## Exercise:
Identify and copy each line of the records below that contains the word "label".

### Data in this exercise ###

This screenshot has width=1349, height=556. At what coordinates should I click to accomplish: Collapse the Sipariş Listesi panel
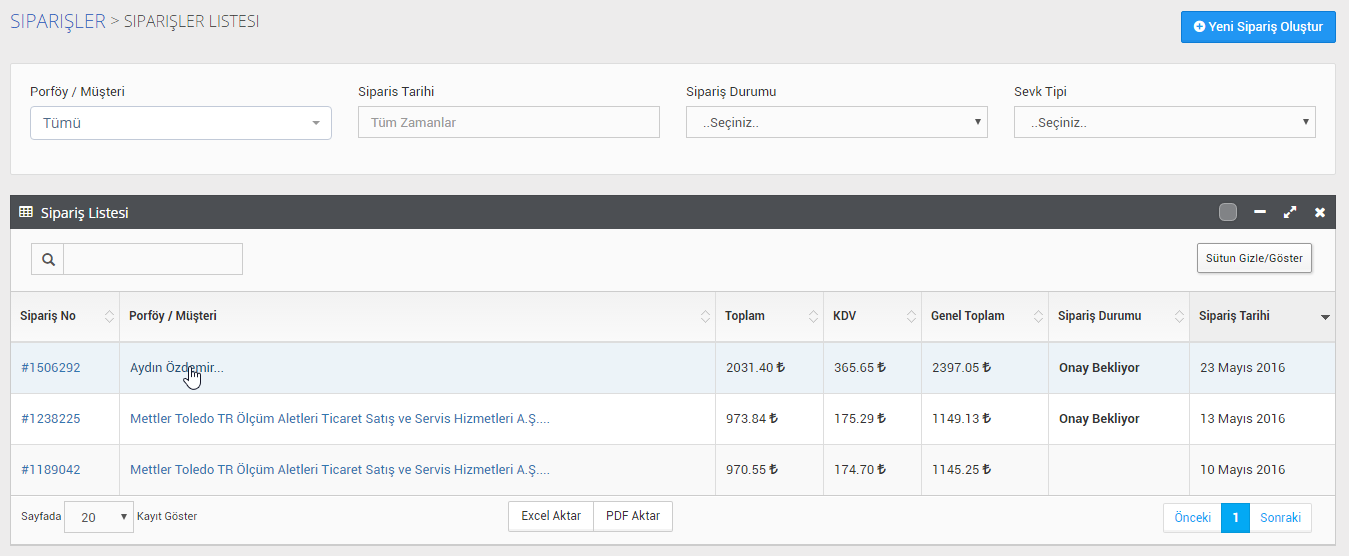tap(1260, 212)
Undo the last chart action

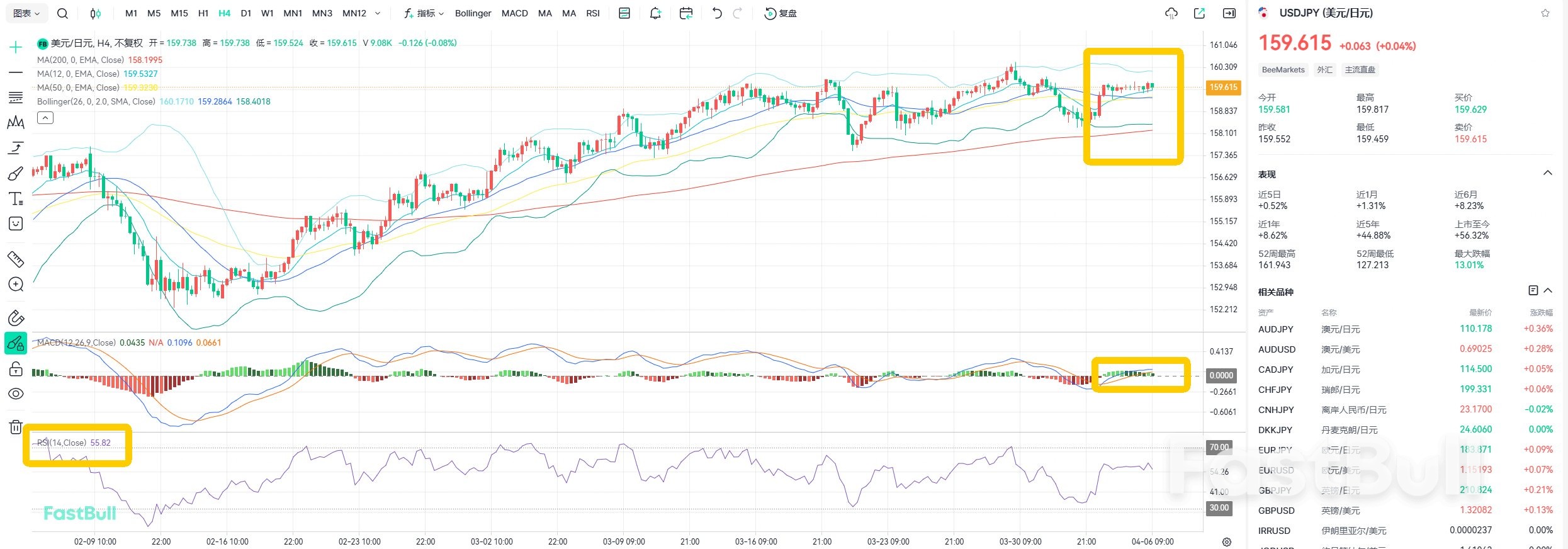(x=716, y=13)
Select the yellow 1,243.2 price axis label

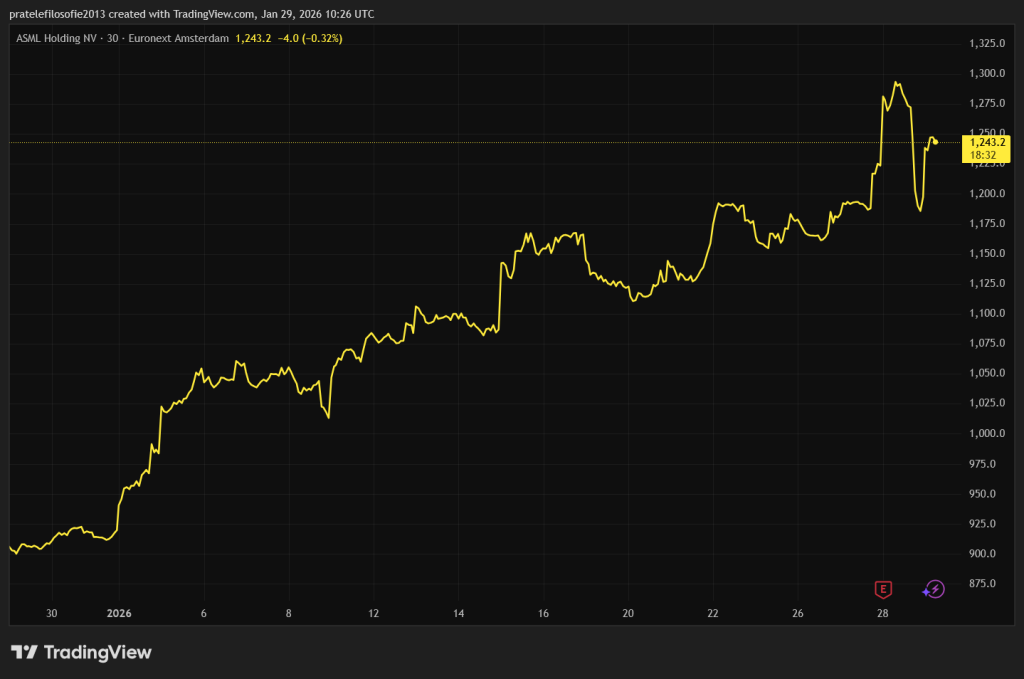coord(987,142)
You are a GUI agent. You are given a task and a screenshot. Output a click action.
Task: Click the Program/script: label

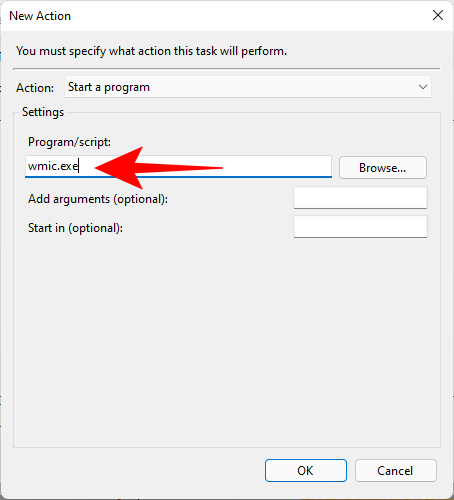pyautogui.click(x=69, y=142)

###

## Answer to the task:
Select the yellow 1,243.2 price axis label
Task: Click the Program/script: label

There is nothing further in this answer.